TASK BRIEF:
Please rewrite everything from the line containing "At what (x,y)" down to the line containing "Looking at the", replacing "coordinate pair" with "pair of coordinates" and leaving everything else unchanged. Give only those lines of the records.

RECORDS SHOWN:
┄┄┄┄┄┄
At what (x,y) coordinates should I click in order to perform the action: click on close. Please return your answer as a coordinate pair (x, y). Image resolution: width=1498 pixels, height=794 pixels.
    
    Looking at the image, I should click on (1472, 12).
┄┄┄┄┄┄
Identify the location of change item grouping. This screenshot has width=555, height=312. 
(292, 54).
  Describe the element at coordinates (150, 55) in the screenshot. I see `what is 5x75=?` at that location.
┄┄┄┄┄┄
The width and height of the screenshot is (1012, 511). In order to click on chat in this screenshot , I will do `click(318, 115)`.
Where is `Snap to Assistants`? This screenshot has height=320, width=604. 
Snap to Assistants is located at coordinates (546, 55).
┄┄┄┄┄┄
TASK RESULT:
At what (x,y) coordinates should I click in order to perform the action: click on close. Please return your answer as a pair of coordinates (x, y). Image resolution: width=1498 pixels, height=794 pixels.
    
    Looking at the image, I should click on (1472, 12).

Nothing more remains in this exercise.